Written task: Render the lines from the one containing "You are a computer-use" through the one containing "coord(508,273)", both included and no others, as a Markdown table with the columns Row and Line. Skip blank lines and leave the pictures out.

Data extract:
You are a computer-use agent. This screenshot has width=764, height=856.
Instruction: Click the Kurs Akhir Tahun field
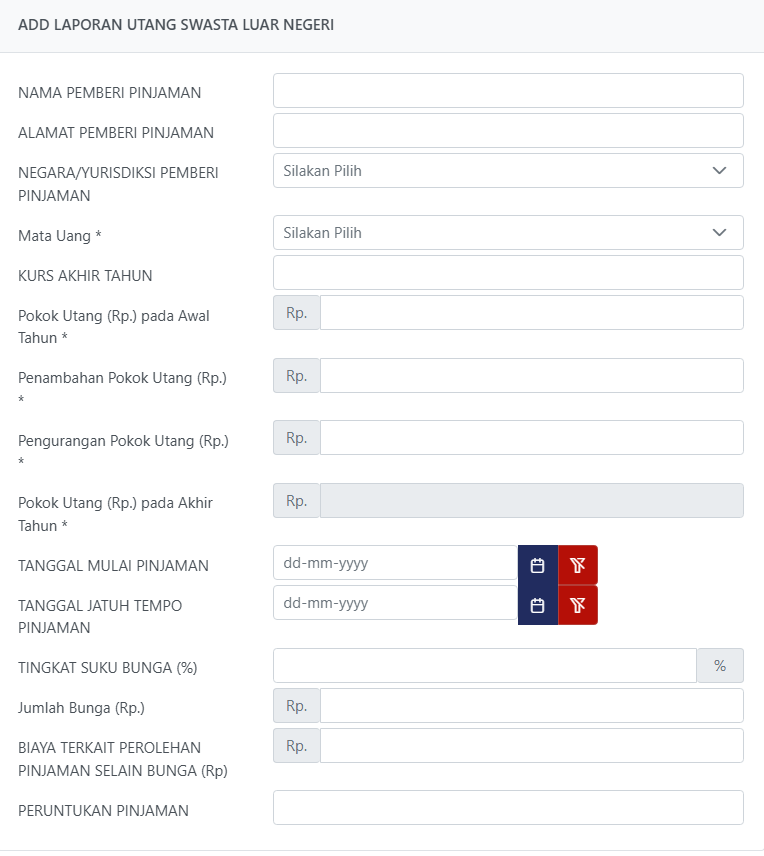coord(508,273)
==
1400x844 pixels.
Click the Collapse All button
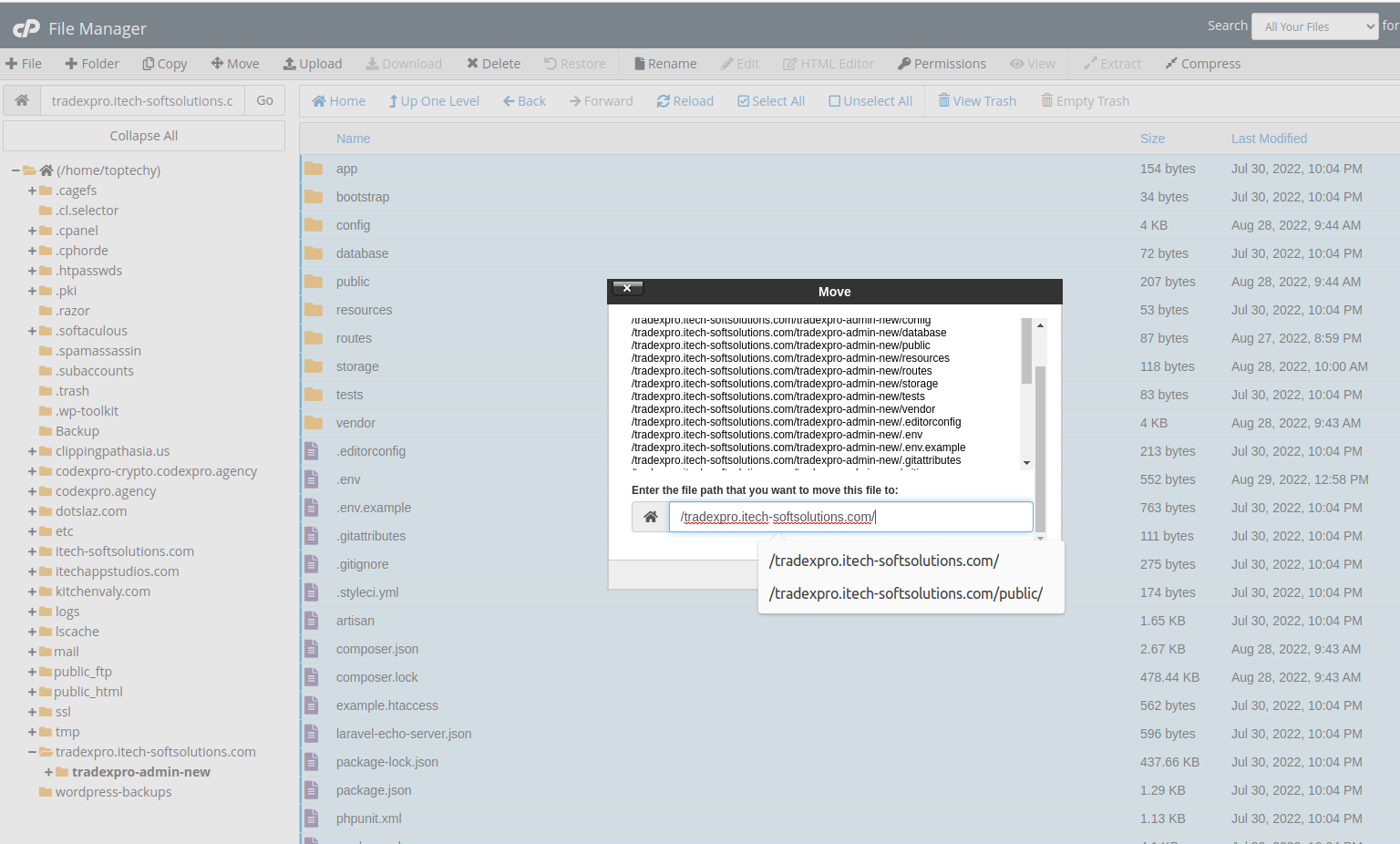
==
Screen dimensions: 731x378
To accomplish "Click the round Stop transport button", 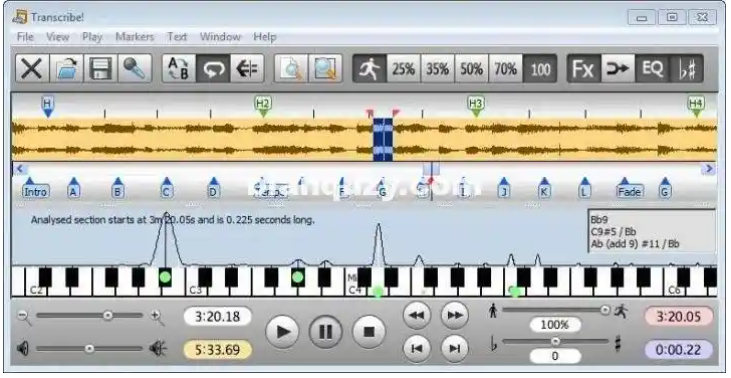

Exercise answer:
| Row | Line |
|---|---|
| 1 | You are a computer-use agent. This screenshot has width=764, height=856. |
| 2 | Instruction: Click the Kurs Akhir Tahun field |
| 3 | coord(508,273) |